Force majeure et théorie des risques : quelle corrélation envisageable dans le cadre de la crise sanitaire du coronavirus ?
En droit des contrats, « la théorie des risques est un concept propre aux contrats synallagmatiques, c’est-à-dire aux contrats qui prévoient des obligations dans le chef de chacune des parties et qui sont censées s’exécuter trait pour trait. Selon cette théorie, les obligations contenues dans un contrat sont éteintes lorsque leur exécution est devenue impossible en raison de la survenance d’un cas de force majeure. Dans ces circonstances et compte tenu de l’interdépendance des obligations d’un contrat synallagmatique, le débiteur des obligations éteintes ne peut exiger de son cocontractant qu’il exécute ses obligations encore en vigueur. » Il s’en suit que « l’application de la théorie des risques a pour effet de suspendre ou de dissoudre le contrat selon que la force majeure rende impossible temporairement ou définitivement l’exécution des obligations qu’elle frappe.
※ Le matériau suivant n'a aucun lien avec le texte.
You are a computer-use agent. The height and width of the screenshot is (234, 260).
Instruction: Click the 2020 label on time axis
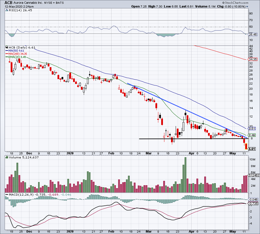click(x=70, y=154)
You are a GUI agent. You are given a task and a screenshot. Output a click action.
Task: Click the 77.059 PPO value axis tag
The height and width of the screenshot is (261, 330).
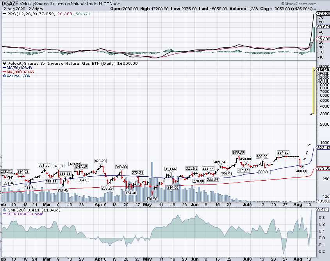(324, 13)
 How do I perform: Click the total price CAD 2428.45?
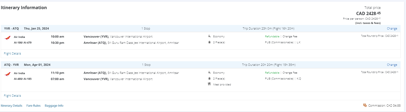368,13
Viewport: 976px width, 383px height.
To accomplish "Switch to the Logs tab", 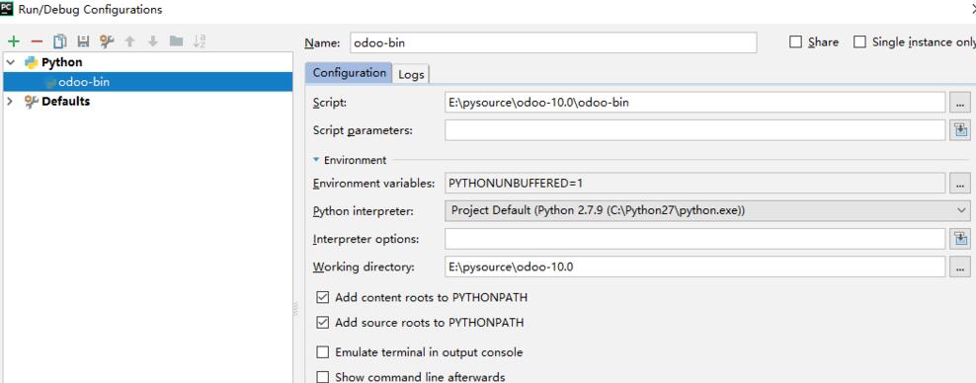I will coord(411,74).
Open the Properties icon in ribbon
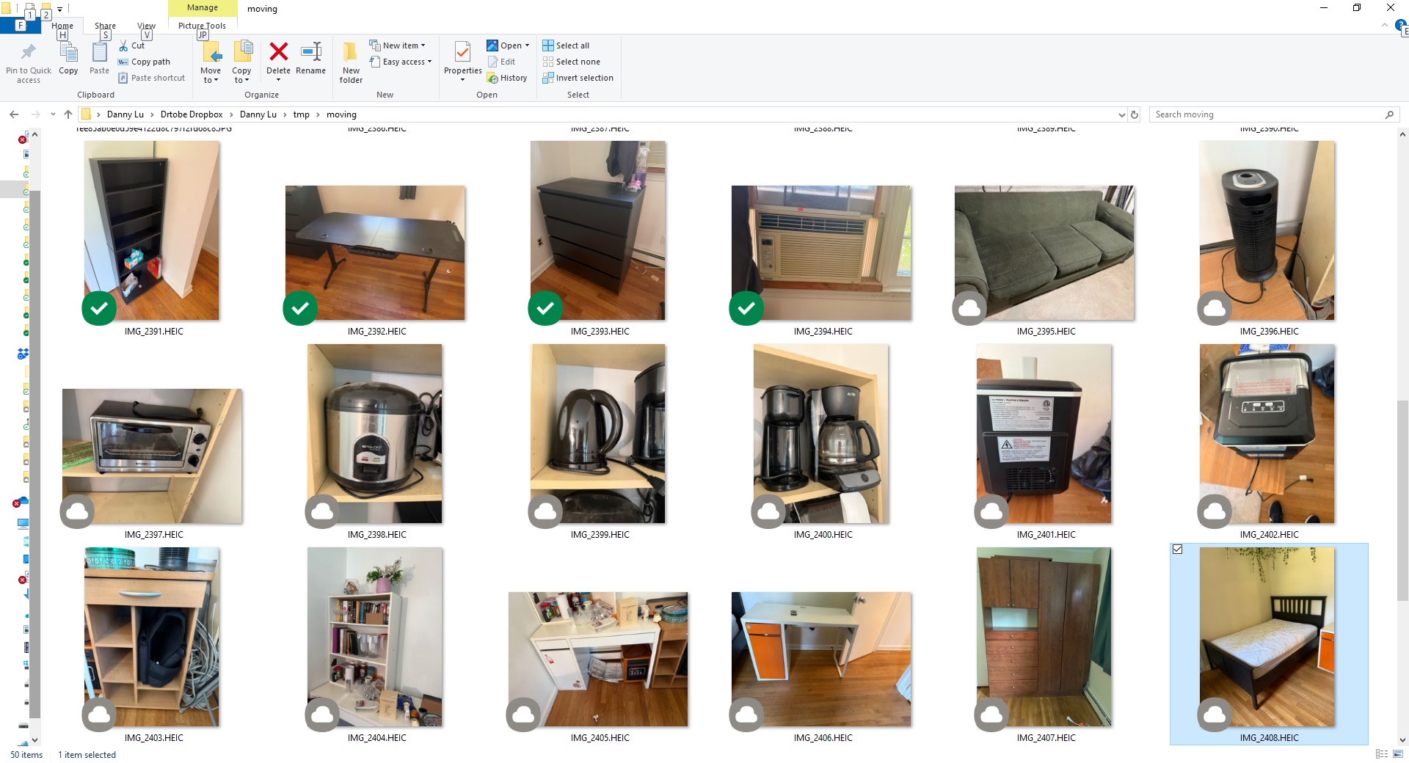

En cas de dissolution, celle-ci s’opère sans rétroactivité et, sauf exécution partielle du contrat déjà réalisée, aucune restitution des prestations ne doit avoir lieu. »
Il convient de constater que les mesures réglementaires prises dans le cadre de la crise sanitaire du covid-19 constituent un évènement imprévisible, irrésistible et extérieur à la volonté de la personne qui l’invoque, mais il s’agit surtout d’un évènement temporaire et non définitif. C’est donc un cas de force majeure temporaire qui, prévu sous forme de clause contractuelle, peut potentiellement constituer une cause de suspension des obligations des parties. Il est donc manifeste que dans ce cadre, sans modalisation des clauses contractuelles admettant la force majeure comme une cause de suspension du contrat de bail, le locataire, ne pourra pas bénéficier de la protection conférée par cette dernière.
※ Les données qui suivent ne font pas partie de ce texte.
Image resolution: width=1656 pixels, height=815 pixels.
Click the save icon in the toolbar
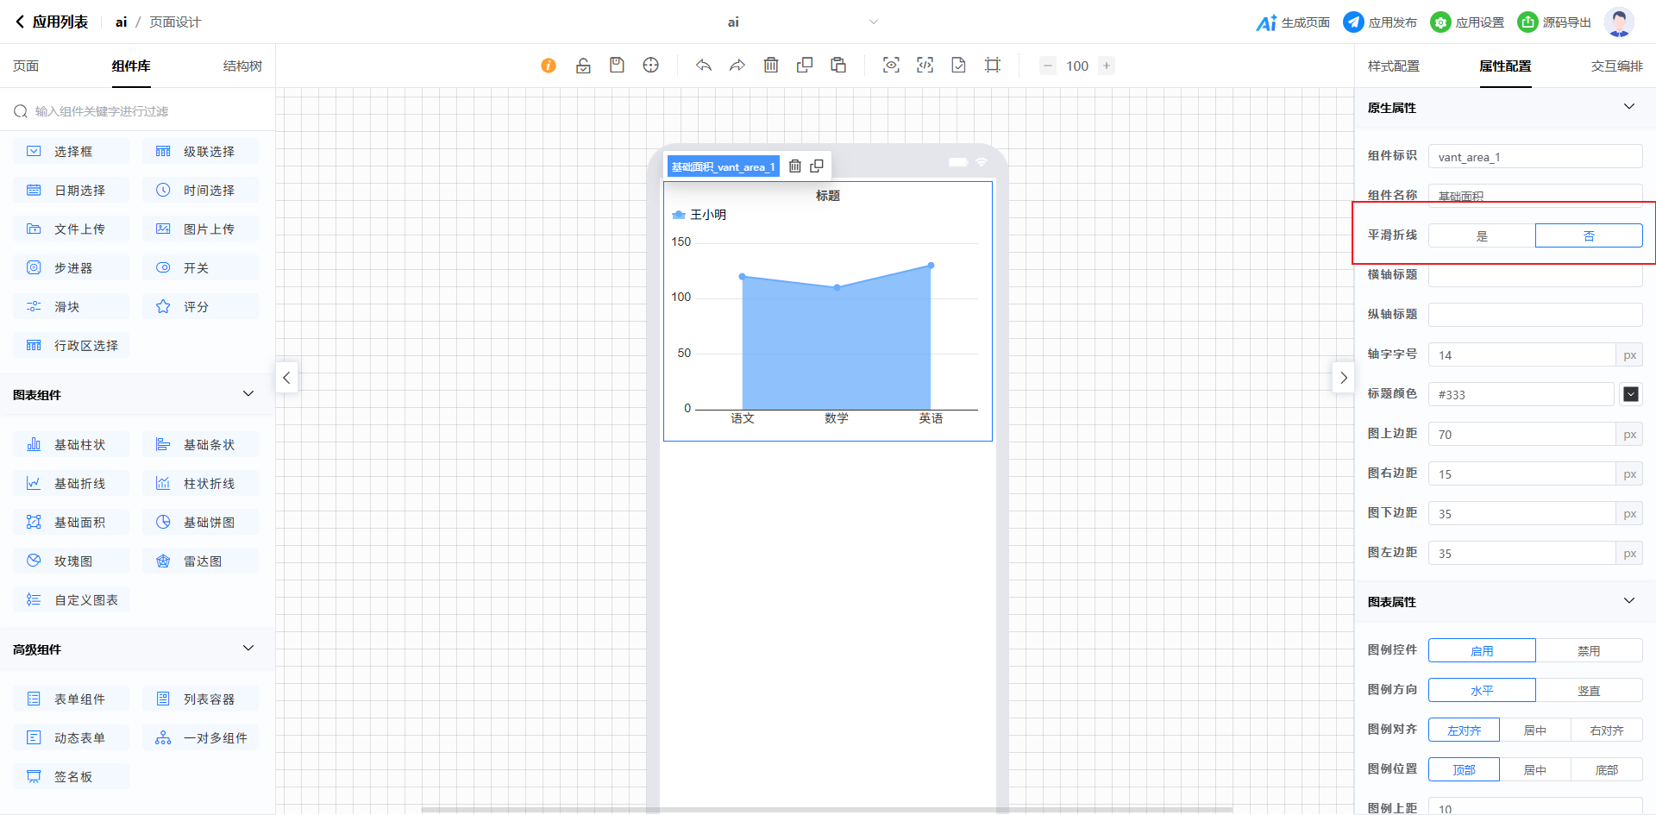point(617,66)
En vertu de l’article 1134 du code civil relatif au principe de la force obligatoire des conventions, le locataire devra toujours continuer de satisfaire à son obligation contractuelle relative au paiement des loyers. Ainsi, sous réserve de la condition de paiement des indemnités de rupture, le locataire ne peut pas rompre unilatéralement le contrat de bail en invoquant la force majeure liée au coronavirus. Celle-ci ne produit donc, sauf prévision expresse par les parties, aucun effet juridique dans le contrat de bail reposant sur les caractères consensuel, synallagmatique parfait, d’adhésion et d’exécution successive. Il devra donc toujours continuer à s’acquitter de son obligation de paiement des loyers au bailleur.
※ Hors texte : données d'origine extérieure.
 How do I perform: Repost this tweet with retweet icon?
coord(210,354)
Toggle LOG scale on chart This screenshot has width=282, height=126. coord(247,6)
En conclusion, en cas de contentieux, le juge devra examiner en fait et en droit, les circonstances justifiant le recours à la force majeure par rapport aux obligations respectives de chaque partie au contrat de bail. Il est donc certain, qu’à travers sa décision, il ne pourra guère contenter les deux parties. Dans cette optique, il est important pour les parties de toujours trouver un terrain d’entente et de garder à l’esprit, qu’un arrangement à l’amiable vaut mieux qu’un bon procès : d’où l’importance de la négociation comme mode alternatif de règlement des conflits locatifs.